Carefully, she unwraps one arm from around his chest, moves it to run gentle fingers through his hair, matted with sweat and dried blood.
“Hush,” she shushes him, leaning in to place a quick kiss on the too-too cold skin of his brow. Ghosts her fingertips over the haggard hollow of his cheek. “You’re safe now, you’ll be okay. It’ll all be okay.”
She keeps up her mantra, whispering the soothing empty promises in his ear until he calms, the lines of his face softening, smoothing out, his breathing relaxing once more. She lets herself relax, too, then. Lets her forehead thump lightly against his, exhaling a soft sigh of relief, and almost allows herself to believe her own words.
Later, when they are back on Earth, she will sit at his bedside in the partially restored medical wing, watching him slowly get stronger, and she will think about the message he left her when he feared that he would never see her again, will think about how close that fear came to be, how close she came to losing him this time, how she might lose him still when all is said and done, when he gets strong enough to do what everyone expects of him to make things right.
Later, when they are back at home, and a nightmare rips him out of his uneasy sleep and he jackknifes in bed beside her, a gasping scream echoing between the empty walls of their bedroom, his still too thin chest heaving with the force of it, she will wrap her arms around his trembling form, unafraid of the way he startles within her grasp, his body growing tense like a string about to snap. And she will hold him, whispering softly to him until that snap-ready tension begins to leach away, until the awful blackness in the unseeing pools of his eyes fades and he blinks, slowly, laboriously, coming back into the present. Until he crumples, sagging bonelessly into her embrace. And she will hold him, as tight as she dares, as he trembles against her, his body wracked by silent agonizing sobs. Hold him until he falls back into the exhausted sleep, his face still tucked against the side of her neck. And only then will she notice that she is crying, too, her own tears making new tracks on her skin where his have just begun to dry.
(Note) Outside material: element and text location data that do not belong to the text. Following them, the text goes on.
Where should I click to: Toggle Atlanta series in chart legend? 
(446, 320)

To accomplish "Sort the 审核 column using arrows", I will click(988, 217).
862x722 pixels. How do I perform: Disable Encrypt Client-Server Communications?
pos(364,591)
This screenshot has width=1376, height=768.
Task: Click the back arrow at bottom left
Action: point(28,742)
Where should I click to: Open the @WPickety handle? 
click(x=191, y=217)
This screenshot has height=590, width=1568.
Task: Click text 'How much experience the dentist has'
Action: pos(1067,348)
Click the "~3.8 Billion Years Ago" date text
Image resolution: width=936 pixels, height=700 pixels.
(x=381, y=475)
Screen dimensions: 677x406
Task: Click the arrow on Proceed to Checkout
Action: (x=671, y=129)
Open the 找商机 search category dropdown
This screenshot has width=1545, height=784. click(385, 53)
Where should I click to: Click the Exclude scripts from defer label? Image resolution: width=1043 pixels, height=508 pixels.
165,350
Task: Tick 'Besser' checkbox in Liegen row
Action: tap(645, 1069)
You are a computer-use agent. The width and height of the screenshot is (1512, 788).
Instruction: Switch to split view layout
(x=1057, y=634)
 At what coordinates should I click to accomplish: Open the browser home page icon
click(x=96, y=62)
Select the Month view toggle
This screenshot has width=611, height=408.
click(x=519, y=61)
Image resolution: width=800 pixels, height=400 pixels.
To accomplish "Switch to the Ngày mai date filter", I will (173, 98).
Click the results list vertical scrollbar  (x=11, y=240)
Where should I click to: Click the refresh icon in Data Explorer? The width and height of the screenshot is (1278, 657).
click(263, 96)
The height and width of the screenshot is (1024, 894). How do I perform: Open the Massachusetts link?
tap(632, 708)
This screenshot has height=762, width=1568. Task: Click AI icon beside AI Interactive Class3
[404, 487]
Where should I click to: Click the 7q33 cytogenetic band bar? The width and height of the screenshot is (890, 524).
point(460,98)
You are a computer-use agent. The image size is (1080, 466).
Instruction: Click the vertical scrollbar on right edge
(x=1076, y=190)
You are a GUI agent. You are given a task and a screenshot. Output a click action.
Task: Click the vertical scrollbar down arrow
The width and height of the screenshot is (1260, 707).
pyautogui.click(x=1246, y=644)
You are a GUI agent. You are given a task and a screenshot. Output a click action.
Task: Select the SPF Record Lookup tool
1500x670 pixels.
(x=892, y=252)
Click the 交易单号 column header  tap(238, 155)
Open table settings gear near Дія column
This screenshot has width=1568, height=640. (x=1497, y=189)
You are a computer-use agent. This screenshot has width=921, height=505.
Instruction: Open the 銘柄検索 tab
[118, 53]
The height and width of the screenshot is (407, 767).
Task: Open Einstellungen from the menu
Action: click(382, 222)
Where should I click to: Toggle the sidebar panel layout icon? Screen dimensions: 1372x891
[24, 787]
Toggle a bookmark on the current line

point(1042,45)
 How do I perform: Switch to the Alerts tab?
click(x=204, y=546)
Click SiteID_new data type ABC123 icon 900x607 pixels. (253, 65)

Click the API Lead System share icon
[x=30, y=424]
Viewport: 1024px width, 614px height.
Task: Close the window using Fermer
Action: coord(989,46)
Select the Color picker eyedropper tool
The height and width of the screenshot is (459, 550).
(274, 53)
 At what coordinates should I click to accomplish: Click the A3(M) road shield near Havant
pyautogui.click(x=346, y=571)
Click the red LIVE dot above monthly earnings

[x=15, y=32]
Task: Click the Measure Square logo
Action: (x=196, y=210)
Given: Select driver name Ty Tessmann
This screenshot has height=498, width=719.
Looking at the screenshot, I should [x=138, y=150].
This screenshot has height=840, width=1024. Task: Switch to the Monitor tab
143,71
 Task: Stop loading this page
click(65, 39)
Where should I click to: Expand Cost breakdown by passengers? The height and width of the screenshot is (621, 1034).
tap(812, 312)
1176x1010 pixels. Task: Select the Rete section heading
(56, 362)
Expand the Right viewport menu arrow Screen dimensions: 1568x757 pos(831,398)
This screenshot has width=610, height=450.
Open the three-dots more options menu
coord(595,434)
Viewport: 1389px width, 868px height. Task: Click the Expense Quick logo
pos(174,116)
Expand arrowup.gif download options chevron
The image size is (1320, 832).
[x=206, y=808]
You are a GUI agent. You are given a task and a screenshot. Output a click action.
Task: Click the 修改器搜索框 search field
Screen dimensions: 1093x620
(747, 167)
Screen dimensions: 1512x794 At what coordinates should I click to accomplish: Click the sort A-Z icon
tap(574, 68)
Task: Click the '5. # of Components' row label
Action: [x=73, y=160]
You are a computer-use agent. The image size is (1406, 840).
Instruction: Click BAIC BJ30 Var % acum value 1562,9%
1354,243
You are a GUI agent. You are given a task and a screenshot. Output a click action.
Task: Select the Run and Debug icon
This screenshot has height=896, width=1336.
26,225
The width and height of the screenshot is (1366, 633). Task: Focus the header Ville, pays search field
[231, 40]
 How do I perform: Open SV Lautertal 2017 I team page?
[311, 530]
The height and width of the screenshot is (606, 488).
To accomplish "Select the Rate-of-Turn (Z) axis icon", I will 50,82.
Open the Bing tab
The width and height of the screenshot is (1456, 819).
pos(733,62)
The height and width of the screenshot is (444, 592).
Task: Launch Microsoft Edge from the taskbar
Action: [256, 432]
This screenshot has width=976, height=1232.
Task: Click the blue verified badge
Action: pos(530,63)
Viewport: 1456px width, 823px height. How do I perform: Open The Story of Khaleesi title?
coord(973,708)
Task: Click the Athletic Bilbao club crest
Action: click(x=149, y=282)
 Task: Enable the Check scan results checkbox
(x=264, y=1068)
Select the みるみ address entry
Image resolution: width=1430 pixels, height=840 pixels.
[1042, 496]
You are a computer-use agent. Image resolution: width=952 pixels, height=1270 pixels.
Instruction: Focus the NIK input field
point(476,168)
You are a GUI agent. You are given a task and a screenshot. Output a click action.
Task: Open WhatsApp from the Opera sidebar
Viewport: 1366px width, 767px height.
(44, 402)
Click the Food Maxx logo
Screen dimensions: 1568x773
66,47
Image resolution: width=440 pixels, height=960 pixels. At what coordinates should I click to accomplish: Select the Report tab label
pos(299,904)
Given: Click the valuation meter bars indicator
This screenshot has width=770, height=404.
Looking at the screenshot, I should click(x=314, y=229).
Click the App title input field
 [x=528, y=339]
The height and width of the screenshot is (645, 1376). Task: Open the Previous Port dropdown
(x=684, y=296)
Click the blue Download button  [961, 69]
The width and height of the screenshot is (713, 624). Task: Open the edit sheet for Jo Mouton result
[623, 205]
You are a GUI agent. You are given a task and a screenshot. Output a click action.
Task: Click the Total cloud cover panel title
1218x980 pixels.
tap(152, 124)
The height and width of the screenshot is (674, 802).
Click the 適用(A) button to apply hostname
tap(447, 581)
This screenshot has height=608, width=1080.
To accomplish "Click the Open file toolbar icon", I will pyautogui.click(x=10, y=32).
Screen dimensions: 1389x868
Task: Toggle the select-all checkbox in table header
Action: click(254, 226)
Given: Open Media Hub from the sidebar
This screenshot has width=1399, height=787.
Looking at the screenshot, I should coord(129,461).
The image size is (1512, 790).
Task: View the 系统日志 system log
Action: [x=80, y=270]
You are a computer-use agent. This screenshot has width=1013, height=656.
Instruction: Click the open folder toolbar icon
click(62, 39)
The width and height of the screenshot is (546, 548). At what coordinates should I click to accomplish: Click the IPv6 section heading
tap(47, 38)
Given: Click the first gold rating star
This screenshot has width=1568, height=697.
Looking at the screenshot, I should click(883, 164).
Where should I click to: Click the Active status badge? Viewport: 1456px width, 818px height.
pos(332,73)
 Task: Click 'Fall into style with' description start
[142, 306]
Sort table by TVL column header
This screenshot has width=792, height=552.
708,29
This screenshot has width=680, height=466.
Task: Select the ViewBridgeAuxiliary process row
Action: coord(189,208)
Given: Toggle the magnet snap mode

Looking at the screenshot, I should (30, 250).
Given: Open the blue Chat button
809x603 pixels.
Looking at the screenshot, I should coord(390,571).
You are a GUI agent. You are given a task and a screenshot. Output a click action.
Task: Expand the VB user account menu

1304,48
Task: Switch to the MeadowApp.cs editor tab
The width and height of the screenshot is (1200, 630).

And she will wonder, as she watches his uneasy repose, her own sleep now refusing to come, if he will ever truly come back to her, if part of him will be forever lost somewhere amid that cold macabre beauty of space.
But for now as she watches him settle trustingly in her arms, watches his chest rise and fall at a steady reassuring rhythm, she thinks back to Rocket’s anguished reproach and she selfishly finds herself agreeing with the raccoon.
“I love you,” she whispers, pressing another gentle kiss over the fading scar on his cheek. “I’m lucky.”